One is with Yulon Group, a Taiwanese OEM best known for making Nissan vehicles in Taiwan but a battery supplier as well, including to Powin. Yulon will take a 49.5% stake in QPO and will buy the equipment that will go in the Tualatin factory. A ceremony to mark the joint venture is planned for July 14.

Meanwhile, Powin has provided a letter of intent to buy 1.5 gigawatts of modules from QPO, Lu said. That’s enough for several grid-scale energy storage projects.

Modules are made made by connecting clusters of batteries cells, the basic unit of an energy storage system. Modules can then be assembled into battery packs.

Heavyweights such as Samsung are investing in U.S. cell manufacturing.
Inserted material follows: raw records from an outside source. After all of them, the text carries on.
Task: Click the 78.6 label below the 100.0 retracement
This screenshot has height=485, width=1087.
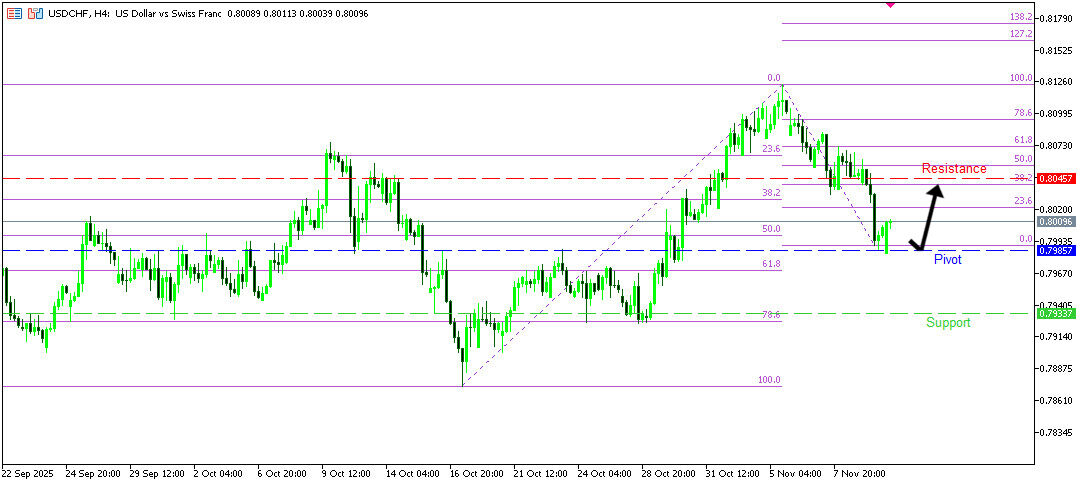Action: pos(1022,114)
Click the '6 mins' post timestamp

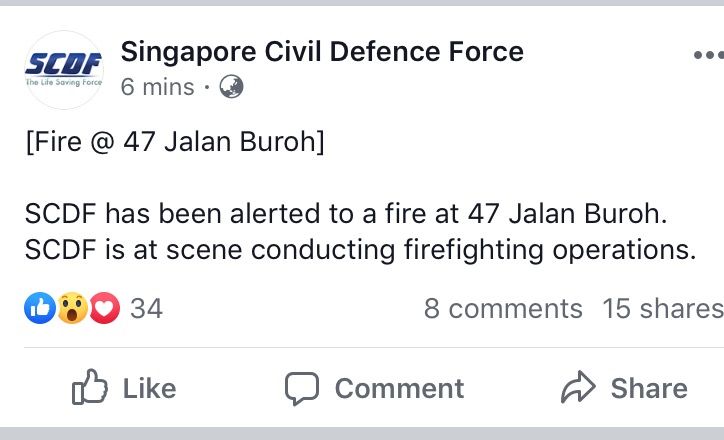[x=157, y=87]
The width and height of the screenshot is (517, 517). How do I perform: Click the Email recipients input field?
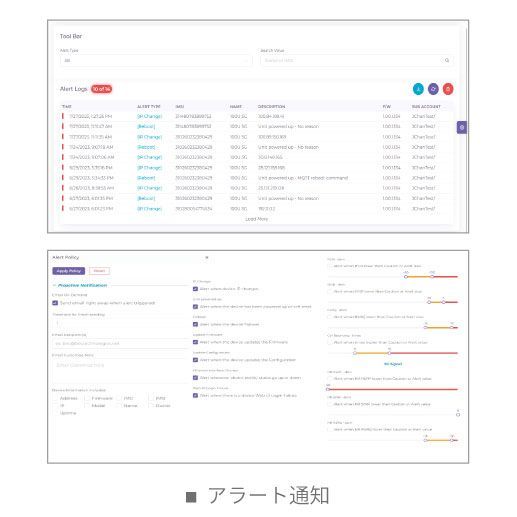click(120, 343)
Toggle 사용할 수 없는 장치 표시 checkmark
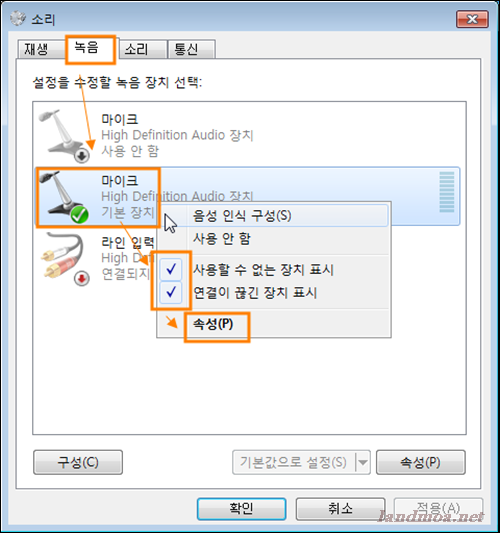 (171, 270)
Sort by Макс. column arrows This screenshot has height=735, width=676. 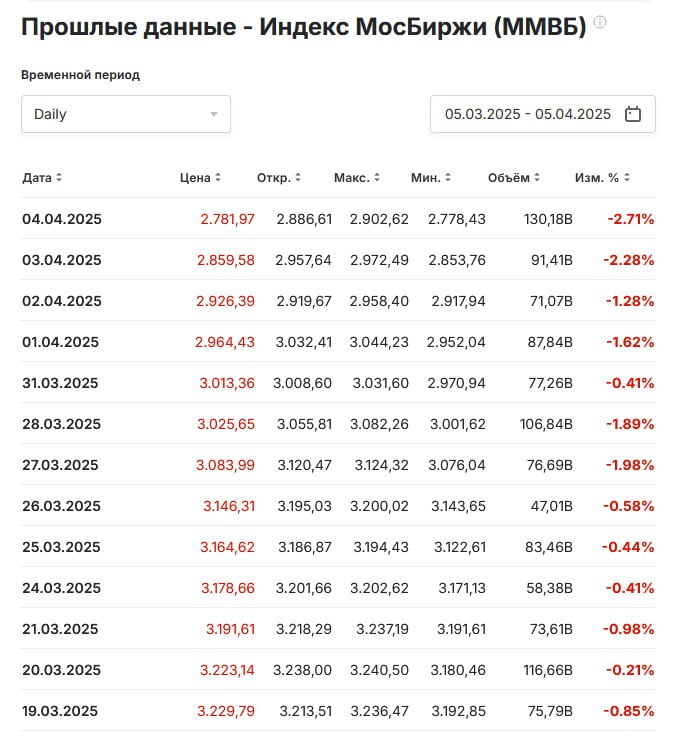tap(377, 178)
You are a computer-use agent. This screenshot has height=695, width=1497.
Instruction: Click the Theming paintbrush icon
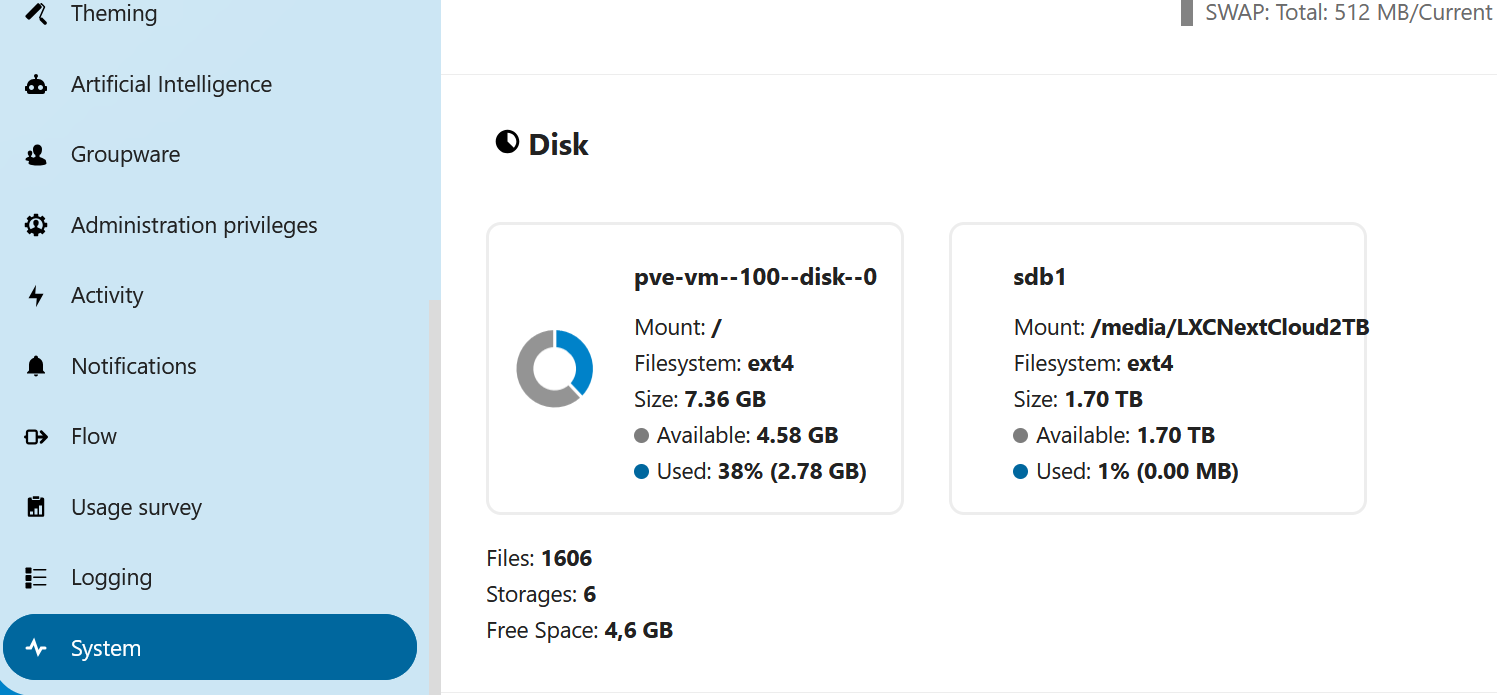(36, 14)
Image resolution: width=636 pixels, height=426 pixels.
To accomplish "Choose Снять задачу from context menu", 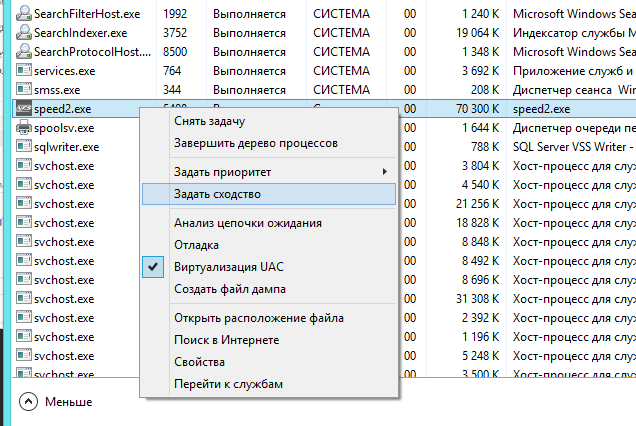I will (x=209, y=121).
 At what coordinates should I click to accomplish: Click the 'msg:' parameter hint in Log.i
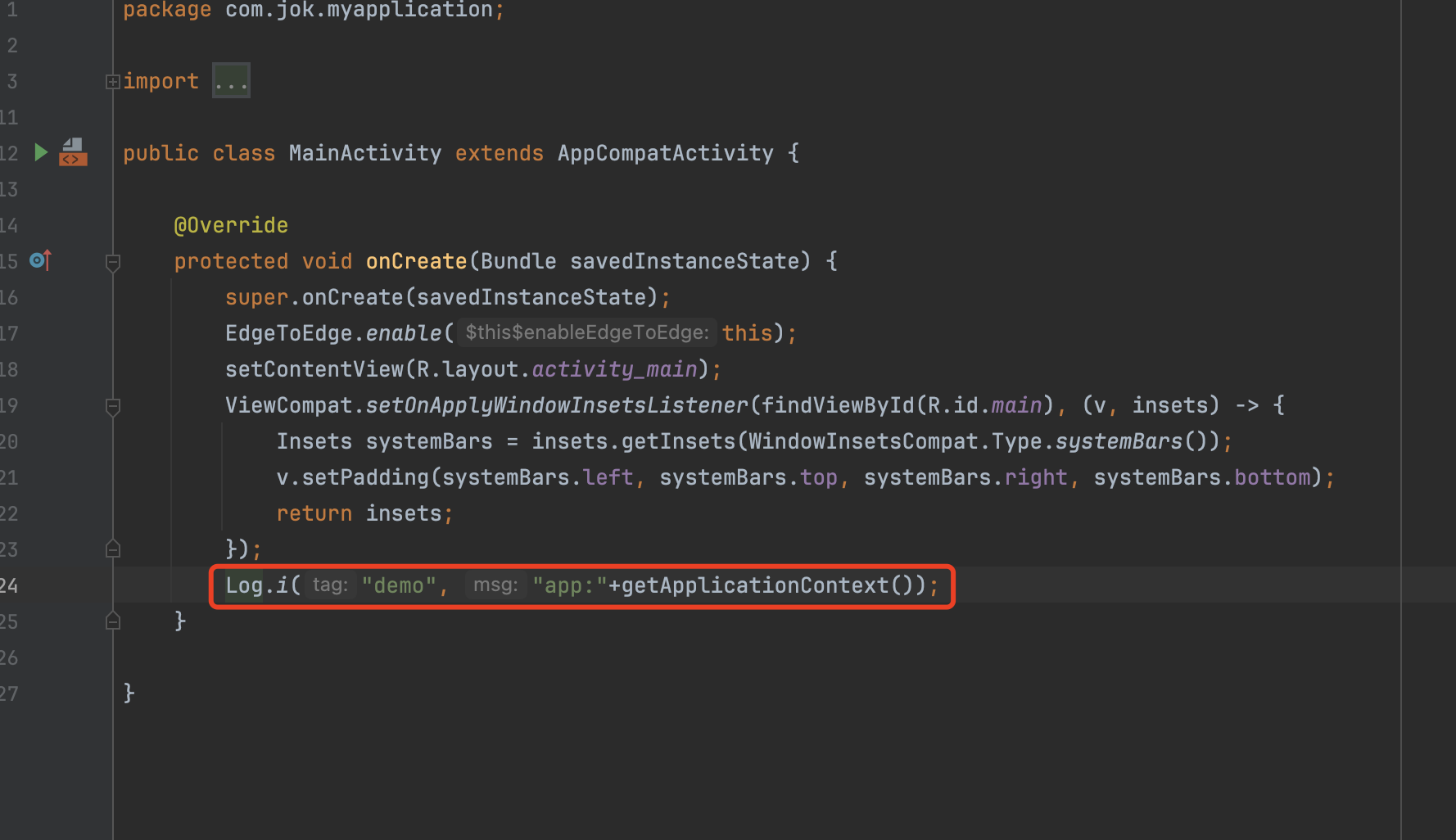click(x=495, y=585)
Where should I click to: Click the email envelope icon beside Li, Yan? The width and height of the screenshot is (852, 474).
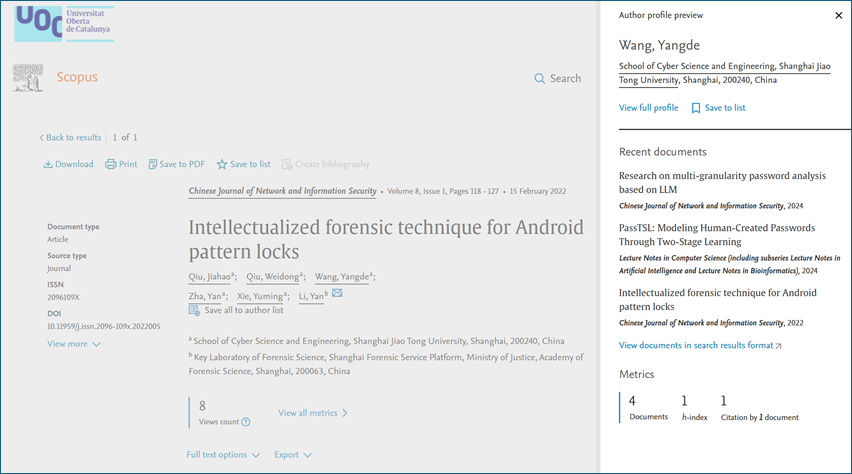[x=337, y=293]
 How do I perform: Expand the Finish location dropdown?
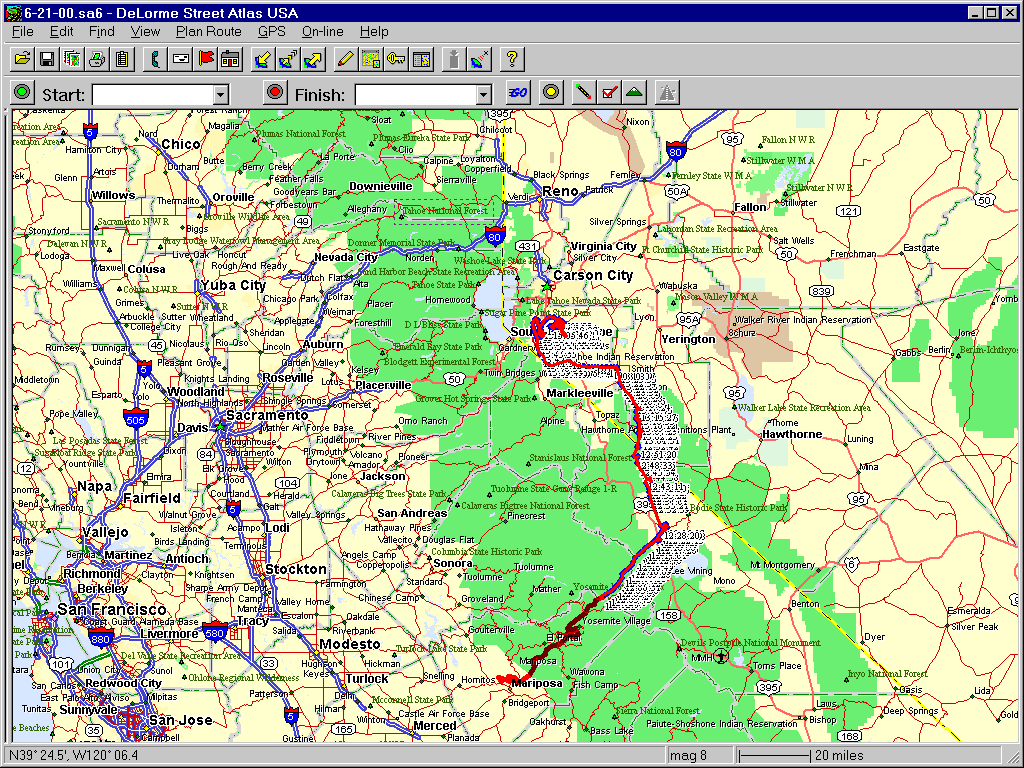pos(484,94)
‘I don’t have $100 million’

“We do the modules and packs because it is the easier process,” Lu said. “The most difficult is the cell. That’s too big and expensive for me. I’m too old. I don’t have $100 million.”

He put the cost of readying the Tualatin factory around $15 million, including $8 million for the equipment that Yulon will supply later this year.

Building packs and modules will come first, Lu said, a break-even business for QPO that will nonetheless provide a springboard into the residential units, which Lu foresees selling through retailers such as Home Depot

“After we finish development of our own product and we can start to sell it, then it’s all profit,” he said. That will mean pulling back as a module and pack supplier. Pondering that prospect, the chairman emeritus of Powin, who said he still has a 20% stake in the company, added with a smile, “Sorry, Powin.”